Southeastern Section - 64th Annual Meeting (19–20 March 2015)

Paper No. 6
Presentation Time: 4:40 PM


ISPHORDING, Wayne C., School of Continuing Studies, Tulane University (Biloxi Campus), 2600 Beach Blvd., Suite 18, Biloxi, MS 39531,

Geoscientists have long accepted that a "true" karst terrane refers to "a solution-controlled topography characteristic of regions underlain by carbonate rock." Other locations that possess similar geomorphic features NOT developed on carbonate rock have been termed "pseudokarst." While various arguments for separating the two certainly have scientific merit, these arguments simply cannot be defended in a court of law. Those who have experience in testifying under direct- and cross-examination know well the hazard of introducing the term "pseudo" as part of their testimony. Such terms are prized by opposing attorneys and are invariably used in the summation stage of the trial to impugn or discredit the testimony of expert witnesses who have made use of them

A definition of karst as "topography formed by dissolution of the bedrock and which is characterized by closed depressions, caves, underground drainage, etc.," creates no problems for the expert witness. By not restricting this definition to limestone, dolomite or gypsum, however, permits strong arguments to be raised that allow this definition to be applied where similar "karst-like" features are developed on such diverse rocks as unconsolidated sandy-clays, quartzites, peridotites, basalts, granites, and a number of other rock types.

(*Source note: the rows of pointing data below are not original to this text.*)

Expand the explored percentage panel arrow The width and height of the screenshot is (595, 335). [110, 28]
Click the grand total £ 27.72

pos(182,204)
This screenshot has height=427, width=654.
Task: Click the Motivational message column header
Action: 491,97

Two examples are provided where the expert witness was able to defend his client’s claim for damage coverage under the "sinkhole" clause in his homeowner’s insurance policy (in spite of the fact that both residences were not constructed on carbonate rocks). The argument that "if it walks like a duck and quacks like a duck, it is a duck" was successfully argued by the plaintiff’s attorneys in both cases. Expert witnesses for the defense (i.e., the insurance companies) were unable to provide sufficient arguments acceptable by the juries that excluded the insurance carriers from liability. Hence, it is now clearly apparent that only a policy that specifically restricts solution and/or settlement damage to homes constructed on carbonate rocks (or gypsum) can be successfully defended. Policies not clearly identifying the rock type allow a plaintiff’s expert to show that the only true difference between solution phenomena on carbonate rocks, versus those on other rock types (e.g., granite) is the rate at which dissolution takes place.